Sur le Chemin de Saint-Jacques (II): arrivée à Compostelle


IMG_20190501_121148.jpg« Il n’y a pas de chemin qui mène au bonheur, le bonheur est le chemin. »

Bouddha

 

Cette année ce fut pour moi le tronçon final, celui qui mène du petit village noyé dans la brume du col d’O Cebreiro à Santiago de Compostelle, but de l’itinérance, à travers les vertes collines de la Gallice. C’est une splendeur que cette excroissance celtique dans l’Espagne que l’on imagine uniquement aride voir déserte. Ici tout est douceur et tempérance : une splendeur sous le soleil tiède que ces près d’un vert tendre piquetés de fleurs de champs jaunes, violettes, roses et bleues surtout. Les chemins creusés par une longue cohorte de pèlerins et par le ruissellement de l’eau partout présente, sont bordés de camélias blancs et rouges sang, de genets jaunes et blancs, on y prend à pleine mains des touffes d’aneth et de fenouil parfois aussi d’odorante citronnelle. Pour qui sait entendre c’est une volière : les merles, les grives, les alouettes, les hirondelles, les palombes chantent leurs refrains mais aussi, planant en silence, les autours dessinent leurs cercles dans le ciel.

Bientôt nous entrerons dans de magnifiques forêts de chênes, de pins et surtout d’immenses bois d’eucalyptus bien rangés qui parfument l’air pur. C’est une nature magique, un paysage virgilien que l’homme abandonne progressivement, car les villages traversés sont désertés désormais et les austères et solides églises romanes désormais fermées pour la plupart. Le retour au monde moderne, ne se fera que plus tard dans la vallée, en vue des campaniles de la cathédrale de Saint-Jacques.

Il faudrait être anthropologue pour cerner les motivations du flot toujours plus nombreux de « pèlerins » : à Orzua, deux étapes avant Santiago, on en recense aujourd’hui plus de 3000 par jour. Ils seront plus nombreux encore dans le cours de la saison, nous dit-on… Qui sont-ils, donc ? Ils viennent du monde entier : Brésil, Indonésie, Etats-Unis, Canada, Porto-Rico, Hollande, Italie, lointaines Canaries aussi pour ceux que j’ai pu aborder. Il y a ensuite de nombreux Français et une masse importante d’Espagnols venus de toute la Péninsule. L’ensemble est jeune, parfois très jeune –moins de 18 ans- et s’il fallait donner une moyenne d’âge nous dirions, à vue de nez, entre trente et quarante ans.

Leurs motivations ? Religieuses pour certains mais ils sont peu nombreux. Les messes proposées sur le parcours ont une assistance restreinte si on le compare à la densité des voyageurs. Sportives pour une bonne part d’excellents marcheurs entraînés et équipés et pour les cyclistes qui sont de plus en plus nombreux. La motivation première ? L’amour de la découverte d’un paysage nouveau, d’un autre style de vie –l’itinérance-, la confrontation avec l’effort corporel et le simple goût d’une aventure sans risques majeurs. Il y a une sorte de laïcisation de cette expérience millénaire.

◆ Consigne 1: D'après l'extrait, combien de pèlerins recense-t-on aujourd'hui chaque jour à Orzua ?
◆ Consigne 2: Résumez l'extrait en deux phrases, s'il vous plaît.
Le listing forme un matériau distinct, sans lien avec l'extrait.

◆ Données recueillies:

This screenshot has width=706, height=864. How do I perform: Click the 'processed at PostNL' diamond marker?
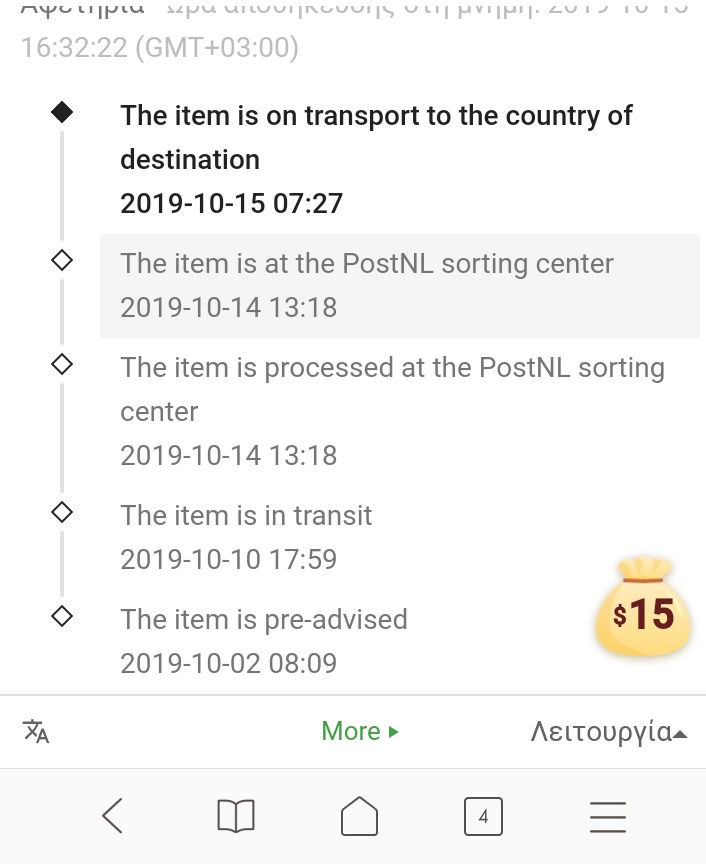[x=62, y=364]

◆ Réponse attendue 1: Plus de 3000 par jour.

◆ Réponse attendue 2: Le tronçon final du Chemin, du col d'O Cebreiro à Santiago de Compostelle, traverse une Galice verdoyante, fleurie et boisée, que l'homme abandonne progressivement, avec des villages désertés et des églises romanes pour la plupart fermées. Les pèlerins, plus de 3000 par jour à Orzua, viennent du monde entier et sont plutôt jeunes, et leur motivation première n'est guère religieuse : ils viennent surtout pour la découverte d'un paysage nouveau, l'itinérance, l'effort corporel et le goût d'une aventure sans risques majeurs.